C’est dans le silence et le deuil que des dizaines de femmes, toutes vêtues de noir, ont manifesté ce samedi dans la capitale sénégalaise. Une liste de sept noms, sept femmes tuées par des proches dans leur propre foyer, a donné le ton d’une mobilisation poignante contre les violences patriarcales et les féminicides.
Au cœur du rassemblement, un cercueil recouvert d’un linceul blanc symbolisait ces vies fauchées dans l’espace domestique, cet endroit censé être le plus sûr. Face à cette mise en scène funèbre, Wasso Tounkara, présidente du mouvement Sénégal Action Féministe, n’a pas mâché ses mots :
« Ces sept femmes ont été tuées dans un espace qu’elles pensaient être le plus sécurisé, c’est-à-dire chez elles. La famille aujourd’hui se trouve être l’espace le plus dangereux », a-t-elle dénoncé avec gravité.
A cette effet, en réponse à cette tragédie silencieuse, une vingtaine d’organisations féministes ont uni leurs voix pour signer un mémorandum. Ce document appelle à une réforme en profondeur du Code de la famille sénégalais et à l’adoption d’une loi spécifique contre les féminicides – un terme encore absent du droit national.
La démarche a reçu le soutien de la députée d’opposition Anta Babacar Ngom, présente lors de la manifestation. Elle a regretté le manque de réactivité des pouvoirs publics :
« On n’a pas entendu assez de la part de nos autorités sur ces questions-là. On est choquées et on dénonce le fait que ce soit une situation anormale. Nous, élues, on doit continuer à donner de la voix au sein de l’hémicycle », a-t-elle affirmé.
« Des chiffres alarmants »
Les données recueillies par les collectifs féministes dressent un tableau glaçant : depuis janvier 2024, 196 femmes ont été victimes de viols ou de meurtres au Sénégal. Des chiffres qui, selon les militantes, ne reflètent qu’une partie de la réalité, tant le silence, la peur et l’impunité empêchent encore nombre de victimes de parler.

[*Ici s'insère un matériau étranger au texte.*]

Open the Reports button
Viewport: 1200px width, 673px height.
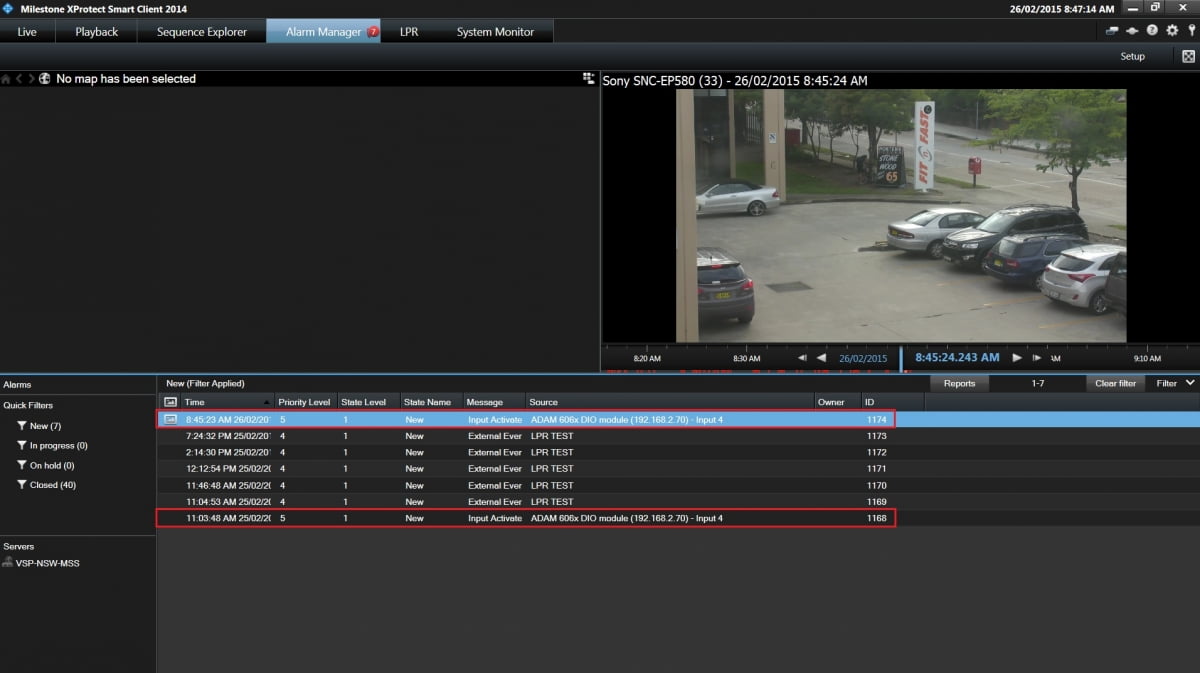(x=959, y=383)
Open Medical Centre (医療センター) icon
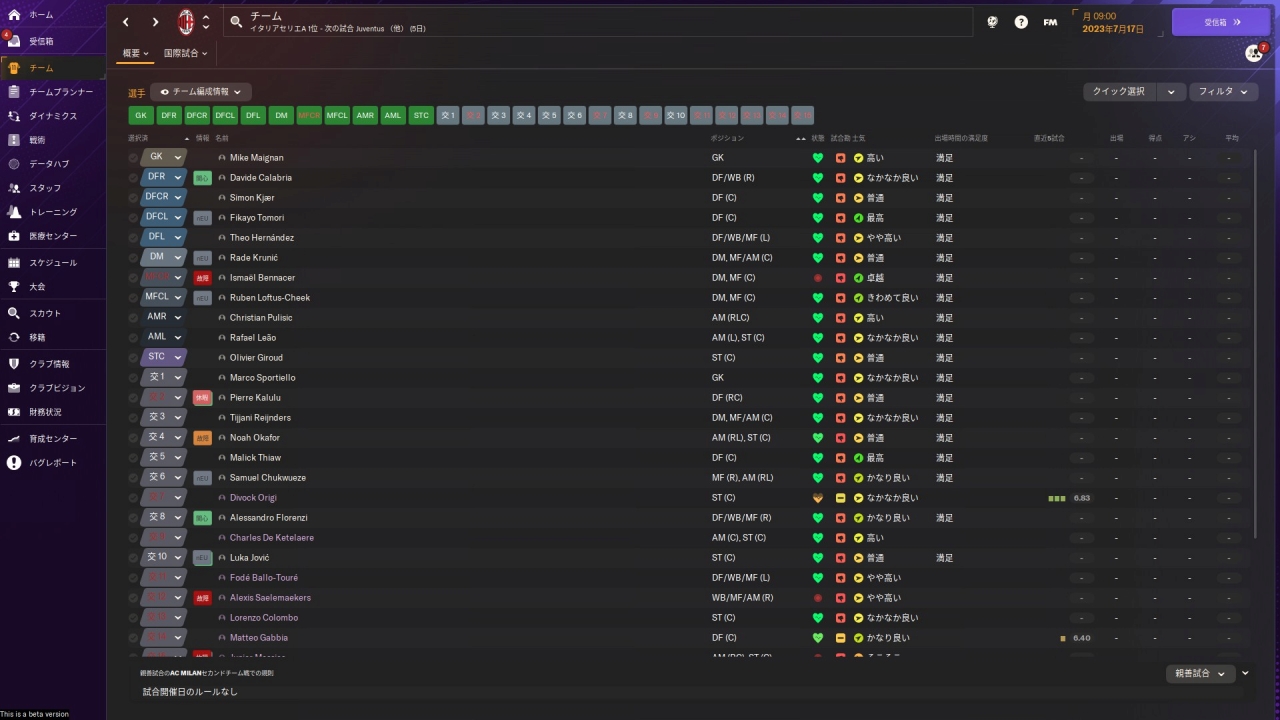 point(14,236)
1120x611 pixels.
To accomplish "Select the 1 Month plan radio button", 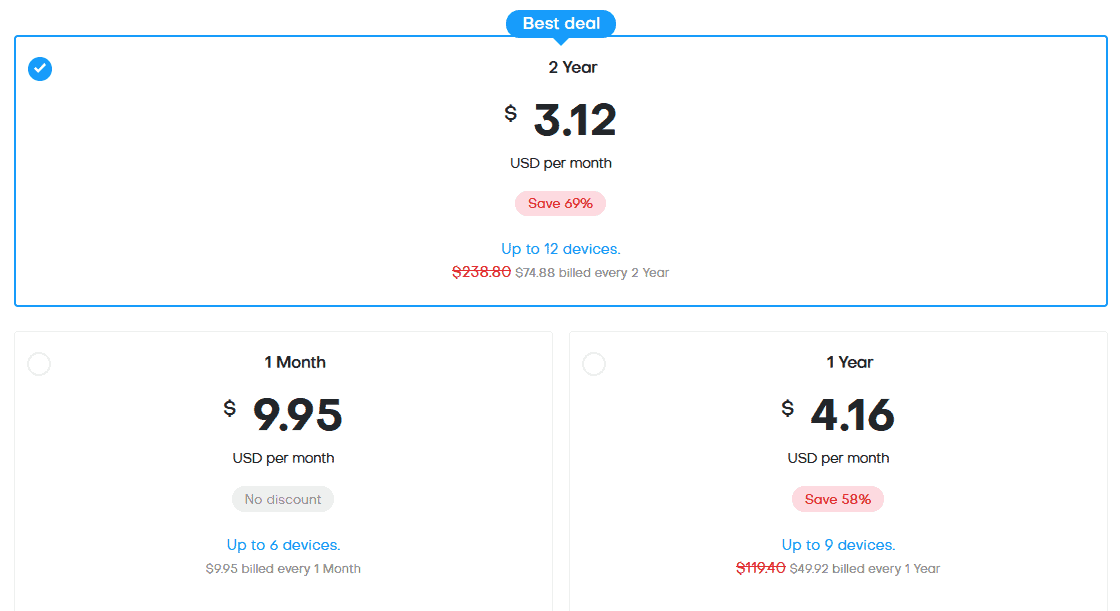I will click(x=39, y=364).
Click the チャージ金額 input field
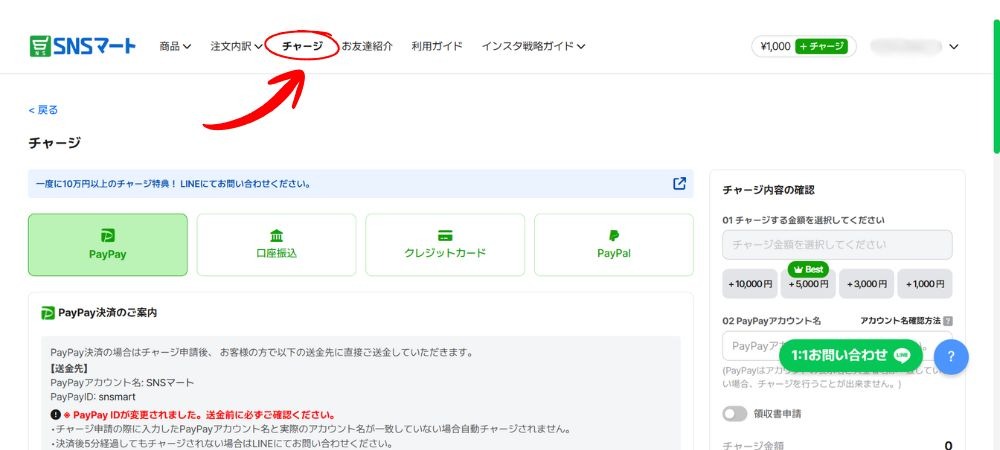Image resolution: width=1000 pixels, height=450 pixels. click(x=837, y=244)
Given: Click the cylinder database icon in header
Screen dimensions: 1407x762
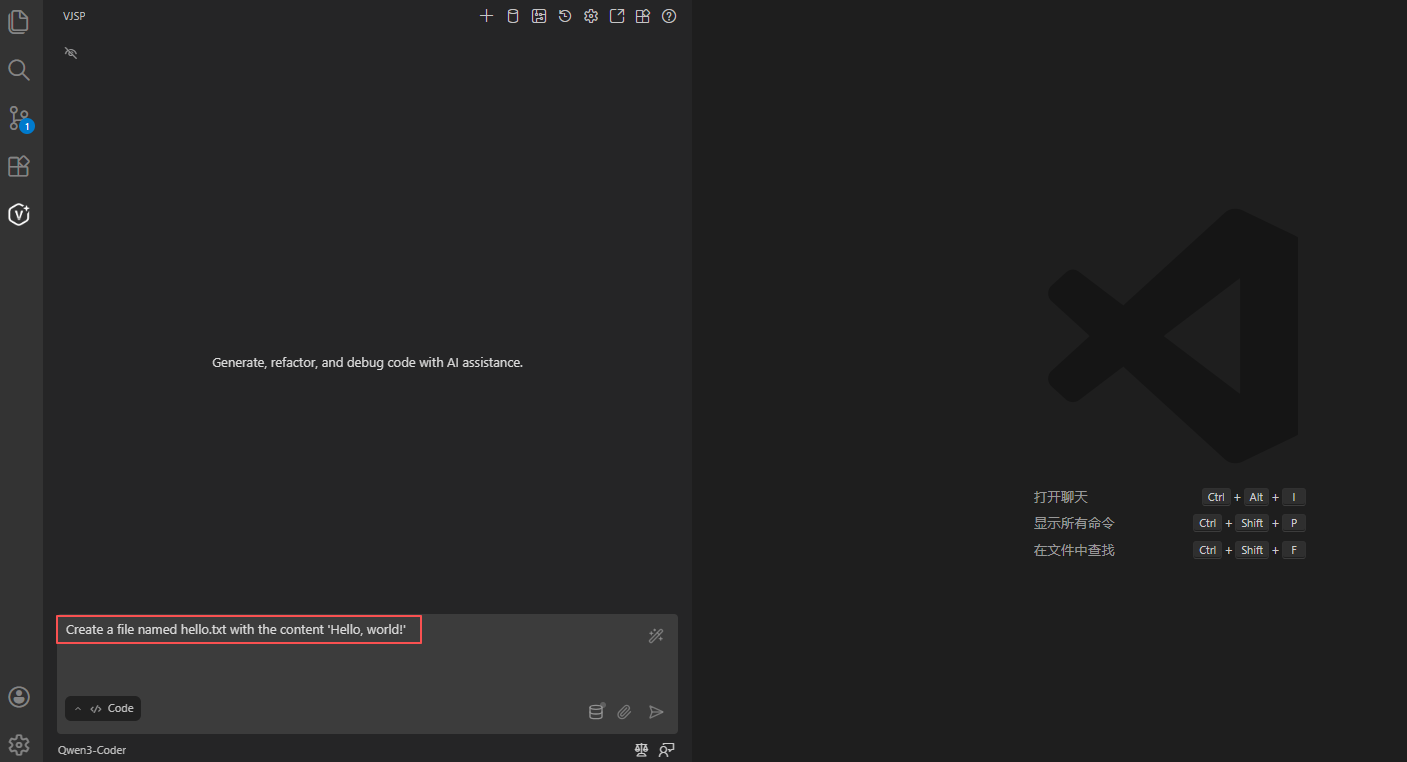Looking at the screenshot, I should point(513,16).
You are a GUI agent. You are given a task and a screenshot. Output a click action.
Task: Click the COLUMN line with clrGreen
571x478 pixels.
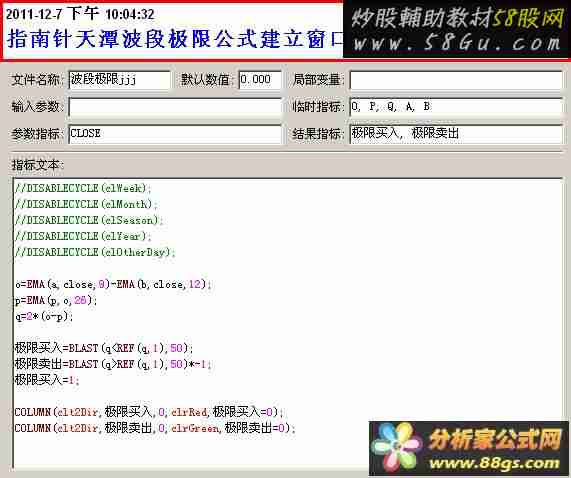[155, 428]
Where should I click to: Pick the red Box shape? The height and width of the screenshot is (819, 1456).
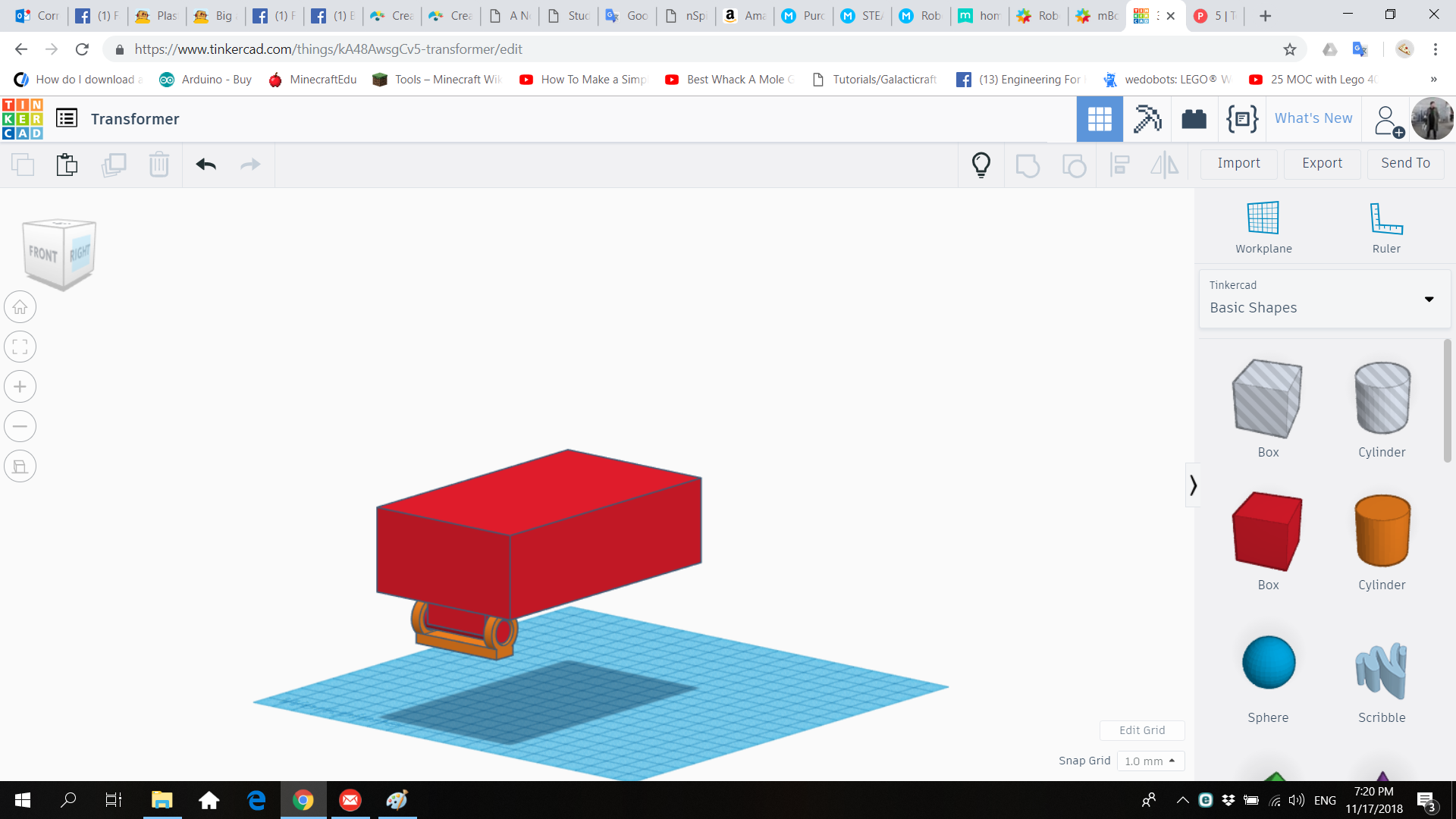tap(1268, 531)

Au-delà de la colère, cette manifestation traduit une exigence claire : que l’État sénégalais prenne enfin la pleine mesure d’un phénomène meurtrier, longtemps minimisé ou invisibilisé. Les militantes entendent poursuivre la mobilisation jusqu’à ce que justice, protection et dignité soient garanties à toutes les femmes.